Pasó el tiempo y se mantuvo en las cartas viajas fondas y bodegones e incluso con apariciones refundadas en otros sitios del comer con mejores o más pretensiones; pero en esta oportunidad queremos dedicarnos aunque sea en forma breve a algunos de sus antepasados.

Y por suerte encontramos en el muy nutritivo sitio Antropología de la alimentación (Más allá de la comensalidad…) el siguiente aporte de Ariadna M. del Valle, doctora en Ciencias del Desarrollo Regional por el Ininee – Umsnh, de Morelia, México.

Dice así.

El “ate moreliano” tradicional cuenta con denominación de origen por su importancia en la gastronomía de Morelia. La receta del “ate” surgió durante el Virreinato de la Nueva España, basada en el tradicional dulce de membrillo de España.

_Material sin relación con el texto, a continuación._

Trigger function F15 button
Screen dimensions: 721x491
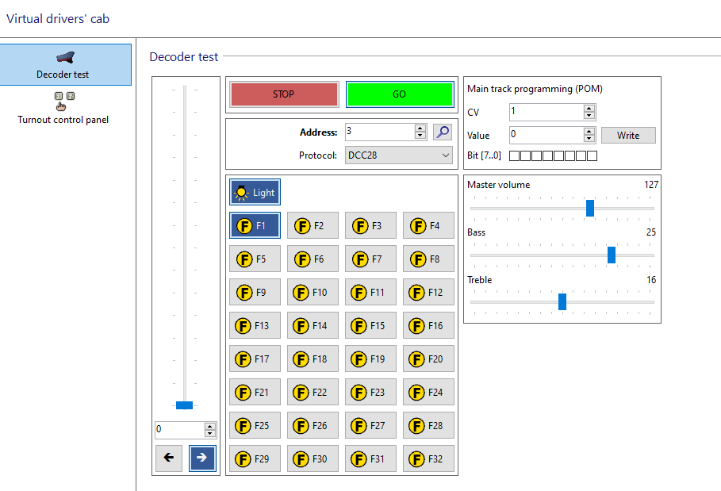tap(370, 325)
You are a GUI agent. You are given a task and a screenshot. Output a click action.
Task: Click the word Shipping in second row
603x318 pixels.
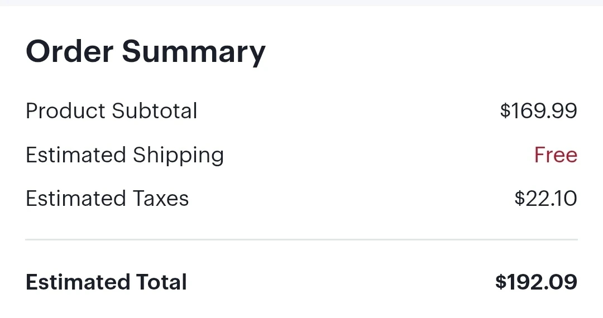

En 1595, las monjas dominicas llegaron a Michoacán, estableciendo allí un convento que estuvo activo hasta el año 1738. Durante ese periodo, prepararon una jalea con base en pulpa.

“Ate” era la terminación que se agregaba a la preparación dependiendo de la fruta con el que estaba hecho: manzanate, guayabate

Membrillo, guayaba, manzana verde, tejocote, durazno, fresa son deliciosos y si va acompañado de queso, más.

La coquinaria y la cultura del comer son como el pi…Escribió la revista The New Yorker  hace pocos días: ¿Por qué los matemáticos se preocupan tanto por pi? ¿Es algún tipo de extraña fijación de círculo? Difícilmente «La belleza de pi, en parte, es que pone el infinito a su alcance», escribe Steven Strogatz. «Incluso los niños pequeños entienden esto. Los dígitos de pi nunca terminan y nunca muestran un patrón. Continúan para siempre, aparentemente al azar, excepto que no pueden ser al azar, porque encarnan el orden inherente a un círculo perfecto. Esta tensión entre el orden y la aleatoriedad es uno de los aspectos más tentadores de pi.

Quienes nos dedicamos a estos temas debemos considerara esa palabras, no como preocupación sino como método de entendimiento a la hora de entender aquello que estudiamos o simplemente observamos.